→ **Work task**
With the line containing "Given: Select the 3Y time range" as the start and the line containing "Open the Testing flask icon" as the end, transcribe that span of the entries below exactly, including both.

→ **Records supplied**

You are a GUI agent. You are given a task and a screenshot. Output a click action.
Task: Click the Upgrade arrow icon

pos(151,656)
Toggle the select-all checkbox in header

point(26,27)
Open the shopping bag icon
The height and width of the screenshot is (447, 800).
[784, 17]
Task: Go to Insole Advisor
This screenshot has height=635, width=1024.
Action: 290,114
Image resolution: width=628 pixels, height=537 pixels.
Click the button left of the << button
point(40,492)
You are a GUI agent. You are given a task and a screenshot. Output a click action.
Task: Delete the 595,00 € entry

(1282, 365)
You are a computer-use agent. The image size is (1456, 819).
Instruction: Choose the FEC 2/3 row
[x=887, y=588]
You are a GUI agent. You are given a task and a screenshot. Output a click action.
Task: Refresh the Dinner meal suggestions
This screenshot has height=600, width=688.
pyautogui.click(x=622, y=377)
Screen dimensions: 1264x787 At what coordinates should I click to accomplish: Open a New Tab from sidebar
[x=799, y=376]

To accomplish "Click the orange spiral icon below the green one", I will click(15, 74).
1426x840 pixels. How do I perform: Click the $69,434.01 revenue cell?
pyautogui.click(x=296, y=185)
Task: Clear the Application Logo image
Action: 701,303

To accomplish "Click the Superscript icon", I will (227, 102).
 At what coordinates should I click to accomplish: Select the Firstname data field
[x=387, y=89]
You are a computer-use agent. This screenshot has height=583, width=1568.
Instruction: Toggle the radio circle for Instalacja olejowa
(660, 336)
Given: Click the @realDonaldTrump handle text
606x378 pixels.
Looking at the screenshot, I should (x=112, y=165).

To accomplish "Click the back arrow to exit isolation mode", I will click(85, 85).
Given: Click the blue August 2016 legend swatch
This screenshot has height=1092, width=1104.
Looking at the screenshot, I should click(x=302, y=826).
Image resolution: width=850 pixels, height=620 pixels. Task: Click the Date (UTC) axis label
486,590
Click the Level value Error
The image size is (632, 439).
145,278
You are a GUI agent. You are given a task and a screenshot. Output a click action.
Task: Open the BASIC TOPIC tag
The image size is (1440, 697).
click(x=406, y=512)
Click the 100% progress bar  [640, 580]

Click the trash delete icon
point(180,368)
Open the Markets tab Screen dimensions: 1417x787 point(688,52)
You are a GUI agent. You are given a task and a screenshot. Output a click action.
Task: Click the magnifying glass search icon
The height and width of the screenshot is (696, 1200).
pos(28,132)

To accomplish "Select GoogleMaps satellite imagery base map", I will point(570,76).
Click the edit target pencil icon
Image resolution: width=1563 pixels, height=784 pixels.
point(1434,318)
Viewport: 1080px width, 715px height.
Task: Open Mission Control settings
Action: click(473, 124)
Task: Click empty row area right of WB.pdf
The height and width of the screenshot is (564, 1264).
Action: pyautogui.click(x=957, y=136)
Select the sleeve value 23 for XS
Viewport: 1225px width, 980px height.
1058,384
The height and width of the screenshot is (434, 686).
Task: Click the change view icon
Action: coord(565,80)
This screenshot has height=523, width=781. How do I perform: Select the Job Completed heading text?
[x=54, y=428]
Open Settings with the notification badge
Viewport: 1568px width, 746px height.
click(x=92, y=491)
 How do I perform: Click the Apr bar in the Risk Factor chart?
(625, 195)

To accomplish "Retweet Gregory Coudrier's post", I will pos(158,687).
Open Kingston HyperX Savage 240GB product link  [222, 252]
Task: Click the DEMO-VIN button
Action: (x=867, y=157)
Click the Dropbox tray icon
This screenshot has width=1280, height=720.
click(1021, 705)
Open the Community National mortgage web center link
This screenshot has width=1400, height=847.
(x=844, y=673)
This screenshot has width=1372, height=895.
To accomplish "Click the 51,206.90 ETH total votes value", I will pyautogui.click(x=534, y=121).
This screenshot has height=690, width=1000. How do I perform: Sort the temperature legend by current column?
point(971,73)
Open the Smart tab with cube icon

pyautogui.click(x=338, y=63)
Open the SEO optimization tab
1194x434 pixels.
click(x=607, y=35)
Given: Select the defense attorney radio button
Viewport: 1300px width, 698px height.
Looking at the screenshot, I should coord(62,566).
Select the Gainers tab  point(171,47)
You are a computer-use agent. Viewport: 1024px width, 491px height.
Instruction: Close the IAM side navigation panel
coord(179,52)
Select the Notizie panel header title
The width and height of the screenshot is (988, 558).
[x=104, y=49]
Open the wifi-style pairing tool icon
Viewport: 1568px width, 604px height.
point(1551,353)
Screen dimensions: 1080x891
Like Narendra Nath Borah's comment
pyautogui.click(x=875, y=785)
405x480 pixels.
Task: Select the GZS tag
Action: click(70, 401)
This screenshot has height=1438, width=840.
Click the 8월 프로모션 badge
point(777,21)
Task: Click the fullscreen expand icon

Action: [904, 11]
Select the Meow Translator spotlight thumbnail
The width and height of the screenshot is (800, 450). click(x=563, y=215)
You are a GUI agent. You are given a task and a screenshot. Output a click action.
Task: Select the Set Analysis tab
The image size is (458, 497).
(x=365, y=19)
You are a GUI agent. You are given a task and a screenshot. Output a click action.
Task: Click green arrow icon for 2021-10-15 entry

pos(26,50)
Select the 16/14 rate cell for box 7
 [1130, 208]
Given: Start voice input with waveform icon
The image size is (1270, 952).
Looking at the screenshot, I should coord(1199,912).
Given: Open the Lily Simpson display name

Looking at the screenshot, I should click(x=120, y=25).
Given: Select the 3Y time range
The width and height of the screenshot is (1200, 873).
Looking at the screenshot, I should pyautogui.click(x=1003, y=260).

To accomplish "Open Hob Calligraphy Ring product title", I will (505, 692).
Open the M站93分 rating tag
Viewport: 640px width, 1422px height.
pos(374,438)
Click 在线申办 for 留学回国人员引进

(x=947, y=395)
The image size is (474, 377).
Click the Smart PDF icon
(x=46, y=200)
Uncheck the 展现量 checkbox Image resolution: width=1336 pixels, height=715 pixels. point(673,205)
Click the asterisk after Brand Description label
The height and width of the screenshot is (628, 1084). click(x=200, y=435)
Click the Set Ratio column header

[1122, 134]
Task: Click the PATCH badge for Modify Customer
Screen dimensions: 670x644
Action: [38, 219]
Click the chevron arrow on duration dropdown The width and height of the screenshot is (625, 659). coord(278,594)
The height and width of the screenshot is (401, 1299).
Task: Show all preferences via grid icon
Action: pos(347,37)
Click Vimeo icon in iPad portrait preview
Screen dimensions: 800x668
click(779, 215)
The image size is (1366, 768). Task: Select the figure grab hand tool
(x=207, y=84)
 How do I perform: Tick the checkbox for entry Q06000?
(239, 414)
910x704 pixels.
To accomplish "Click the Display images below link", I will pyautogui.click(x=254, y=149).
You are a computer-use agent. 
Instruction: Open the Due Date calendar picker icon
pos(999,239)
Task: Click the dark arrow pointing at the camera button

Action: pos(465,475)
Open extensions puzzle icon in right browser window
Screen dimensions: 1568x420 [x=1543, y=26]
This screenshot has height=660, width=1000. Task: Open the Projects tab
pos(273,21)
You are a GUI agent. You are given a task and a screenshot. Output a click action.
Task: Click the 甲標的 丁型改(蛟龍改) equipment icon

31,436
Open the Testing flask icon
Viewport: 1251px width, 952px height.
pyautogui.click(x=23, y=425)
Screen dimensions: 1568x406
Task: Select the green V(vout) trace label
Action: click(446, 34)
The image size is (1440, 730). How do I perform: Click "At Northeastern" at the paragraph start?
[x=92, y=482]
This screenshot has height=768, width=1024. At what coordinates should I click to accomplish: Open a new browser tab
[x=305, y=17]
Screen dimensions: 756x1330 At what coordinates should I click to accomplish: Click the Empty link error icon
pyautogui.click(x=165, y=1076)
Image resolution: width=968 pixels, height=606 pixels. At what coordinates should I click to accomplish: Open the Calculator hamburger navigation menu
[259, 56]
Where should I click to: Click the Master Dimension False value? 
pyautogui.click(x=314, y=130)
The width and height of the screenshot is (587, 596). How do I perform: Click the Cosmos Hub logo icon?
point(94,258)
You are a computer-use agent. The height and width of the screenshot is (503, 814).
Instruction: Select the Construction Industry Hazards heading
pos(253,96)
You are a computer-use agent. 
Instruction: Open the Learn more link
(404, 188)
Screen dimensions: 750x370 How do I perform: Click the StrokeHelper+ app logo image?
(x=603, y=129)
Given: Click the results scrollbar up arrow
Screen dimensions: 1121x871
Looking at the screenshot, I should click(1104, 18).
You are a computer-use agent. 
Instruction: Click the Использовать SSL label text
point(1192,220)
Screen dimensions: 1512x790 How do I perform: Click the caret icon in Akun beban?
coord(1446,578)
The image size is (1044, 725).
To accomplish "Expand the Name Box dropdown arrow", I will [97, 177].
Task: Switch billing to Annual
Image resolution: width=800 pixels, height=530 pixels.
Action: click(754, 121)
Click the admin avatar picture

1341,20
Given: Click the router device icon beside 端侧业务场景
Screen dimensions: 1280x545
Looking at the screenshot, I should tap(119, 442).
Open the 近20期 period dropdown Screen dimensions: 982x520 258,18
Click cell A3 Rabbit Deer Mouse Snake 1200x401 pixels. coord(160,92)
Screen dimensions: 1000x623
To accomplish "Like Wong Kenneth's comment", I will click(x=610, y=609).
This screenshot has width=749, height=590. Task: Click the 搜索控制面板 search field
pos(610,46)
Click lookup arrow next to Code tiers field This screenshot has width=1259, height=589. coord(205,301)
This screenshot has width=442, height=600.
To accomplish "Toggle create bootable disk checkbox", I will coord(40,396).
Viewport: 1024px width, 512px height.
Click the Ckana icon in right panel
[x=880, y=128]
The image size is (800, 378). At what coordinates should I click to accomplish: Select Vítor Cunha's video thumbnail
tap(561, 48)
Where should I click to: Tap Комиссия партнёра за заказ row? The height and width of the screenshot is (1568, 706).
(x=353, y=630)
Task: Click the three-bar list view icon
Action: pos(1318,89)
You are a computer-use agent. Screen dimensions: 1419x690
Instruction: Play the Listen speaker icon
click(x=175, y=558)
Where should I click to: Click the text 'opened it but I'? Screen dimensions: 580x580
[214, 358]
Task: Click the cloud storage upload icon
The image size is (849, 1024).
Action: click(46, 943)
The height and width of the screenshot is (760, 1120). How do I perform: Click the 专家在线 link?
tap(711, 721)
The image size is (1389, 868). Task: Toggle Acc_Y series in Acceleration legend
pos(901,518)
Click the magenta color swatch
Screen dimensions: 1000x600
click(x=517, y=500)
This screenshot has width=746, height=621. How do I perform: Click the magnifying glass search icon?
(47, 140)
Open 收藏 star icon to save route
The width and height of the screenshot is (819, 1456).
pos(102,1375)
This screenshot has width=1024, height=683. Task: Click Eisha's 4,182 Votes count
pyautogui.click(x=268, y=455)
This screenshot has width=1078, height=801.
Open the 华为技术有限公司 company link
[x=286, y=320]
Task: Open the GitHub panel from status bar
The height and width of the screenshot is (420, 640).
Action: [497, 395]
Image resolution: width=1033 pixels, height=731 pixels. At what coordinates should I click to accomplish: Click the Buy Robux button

→ **Output below**
Given: Select the 3Y time range
The width and height of the screenshot is (1200, 873).
Looking at the screenshot, I should pyautogui.click(x=1003, y=260).

To accomplish "Open Hob Calligraphy Ring product title", I will (505, 692).
Open the M站93分 rating tag
Viewport: 640px width, 1422px height.
pos(374,438)
Click 在线申办 for 留学回国人员引进

(x=947, y=395)
The image size is (474, 377).
Click the Smart PDF icon
(x=46, y=200)
Uncheck the 展现量 checkbox Image resolution: width=1336 pixels, height=715 pixels. point(673,205)
Click the asterisk after Brand Description label
The height and width of the screenshot is (628, 1084). click(x=200, y=435)
Click the Set Ratio column header

[1122, 134]
Task: Click the PATCH badge for Modify Customer
Screen dimensions: 670x644
Action: [38, 219]
Click the chevron arrow on duration dropdown The width and height of the screenshot is (625, 659). coord(278,594)
The height and width of the screenshot is (401, 1299).
Task: Show all preferences via grid icon
Action: pos(347,37)
Click Vimeo icon in iPad portrait preview
Screen dimensions: 800x668
click(779, 215)
The image size is (1366, 768). Task: Select the figure grab hand tool
(x=207, y=84)
 How do I perform: Tick the checkbox for entry Q06000?
(239, 414)
910x704 pixels.
To accomplish "Click the Display images below link", I will pyautogui.click(x=254, y=149).
You are a computer-use agent. 
Instruction: Open the Due Date calendar picker icon
pos(999,239)
Task: Click the dark arrow pointing at the camera button

Action: pos(465,475)
Open extensions puzzle icon in right browser window
Screen dimensions: 1568x420 [x=1543, y=26]
This screenshot has height=660, width=1000. Task: Open the Projects tab
pos(273,21)
You are a GUI agent. You are given a task and a screenshot. Output a click action.
Task: Click the 甲標的 丁型改(蛟龍改) equipment icon

31,436
Open the Testing flask icon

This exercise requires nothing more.